AW: I think at the moment there has been a certain correction in the market, it was largely around, not so much solvency issues, but more profitability issues in the banking system. I think it more or less started if you look back around mid-November when there was new regulation coming out of the Basel committee the FSB, Mark Carney and others have said we are coming towards the end-point of re-regulation. It's also clear that there is so much stuff still in the pipeline and that is coming out now that a lot of investors are looking and taking a new look at banks on how bank profitability will be, once all these measure are put in place. And I think we're seeing really a lot of questions in particular where banks need to build capital ratios still.
We at UBS have, at the end of last year, had a 14.5% capital ratio on an RWA basis which is industry leading so much less concerns around UBS than maybe some other players in the market and what we've seen is when the AT1 market dried up in February, we at UBS could reopen it in March with an issue. So I think there is really a strong link investors now play on how strong is the equity position the bank has and what is the financing cost for issuing all these additional instruments into the market and how does that impact on profitability. And the more sustainable and profitable your business model is the more fee-based diversified business plays a role, the better is the assessment of the investors on the various banks and I've just seen investors preparing for our AGM and I've had very good feedback on where we are in the journey of transforming the bank. So it's a concern for some in the market. To some degree I think we've partly had some of that journey behind us and we're getting quite good feedback.
JC: Do you think investors are differentiating enough between those that are in a better position and those that still have challenges to face?
AW: Probably not and you're seeing that for example there is some differentiation so if you look at the CDS spreads or the cost that we have for AT1 issuance it is below that of many other peers but you would assume in an environment where the market picks up again, that you would see a correction in the European banking market.

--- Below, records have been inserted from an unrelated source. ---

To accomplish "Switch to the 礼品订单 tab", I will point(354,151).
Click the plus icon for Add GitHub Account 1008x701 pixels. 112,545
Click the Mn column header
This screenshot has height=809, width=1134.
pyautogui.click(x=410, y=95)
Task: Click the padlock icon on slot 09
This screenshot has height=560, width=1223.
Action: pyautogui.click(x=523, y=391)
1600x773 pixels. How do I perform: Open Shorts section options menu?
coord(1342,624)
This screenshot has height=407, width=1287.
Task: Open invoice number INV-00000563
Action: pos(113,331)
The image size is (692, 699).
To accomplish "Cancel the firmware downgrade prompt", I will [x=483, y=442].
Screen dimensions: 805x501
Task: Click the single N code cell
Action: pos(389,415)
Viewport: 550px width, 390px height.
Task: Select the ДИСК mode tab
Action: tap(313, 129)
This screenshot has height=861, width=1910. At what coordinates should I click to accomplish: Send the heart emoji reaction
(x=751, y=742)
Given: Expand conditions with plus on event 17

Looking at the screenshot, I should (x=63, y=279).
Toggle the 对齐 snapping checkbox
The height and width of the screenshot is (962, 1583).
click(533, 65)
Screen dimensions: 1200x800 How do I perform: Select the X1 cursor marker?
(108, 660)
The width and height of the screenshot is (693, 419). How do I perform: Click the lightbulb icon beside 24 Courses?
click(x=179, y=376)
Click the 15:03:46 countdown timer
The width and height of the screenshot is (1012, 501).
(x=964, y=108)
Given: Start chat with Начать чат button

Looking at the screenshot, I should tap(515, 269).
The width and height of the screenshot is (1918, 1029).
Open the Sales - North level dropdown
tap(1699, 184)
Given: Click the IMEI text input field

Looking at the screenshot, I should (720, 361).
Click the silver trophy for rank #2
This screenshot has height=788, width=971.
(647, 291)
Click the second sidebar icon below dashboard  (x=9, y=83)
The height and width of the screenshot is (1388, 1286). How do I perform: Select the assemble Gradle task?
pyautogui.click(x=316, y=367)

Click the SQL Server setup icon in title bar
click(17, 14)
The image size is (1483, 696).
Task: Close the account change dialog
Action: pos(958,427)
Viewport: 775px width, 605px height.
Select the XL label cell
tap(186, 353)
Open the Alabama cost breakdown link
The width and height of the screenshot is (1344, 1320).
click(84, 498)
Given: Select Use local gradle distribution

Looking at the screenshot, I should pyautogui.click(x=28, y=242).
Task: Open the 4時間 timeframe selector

Europe is over-banked so you would expect to see the demise of some weak players in the market and then their clients would basically start migrating to other, stronger, banks.
Now a lot of the rescue programmes that are in place, prevent that from happening so whilst all the banks are probably no longer discussing solvency issues, profitability should lead to the exit of some non-profitable banks or less profitable banks, but in a too-big-to-fail environment it's very impossible almost for large banks to be able to acquire other banks because we are already facing a reduction in our balance sheet and for very profitable banks to take over clients and businesses from others because at zero rates there is an environment where the kind of creative destruction in the banking sector just doesn't happen.
JC: This is a great point because if we look at what has tried to happened in the Portuguese banking sector with bail-in, we've had tremors in Italian banking system over banks that arguably look weak and in any other environment actually probably would need to be restructured if not closed down and actually it seems that 8 years after the collapse Lehman's, we're still not prepare to let bank fail without having fears of systemic spill-over effect?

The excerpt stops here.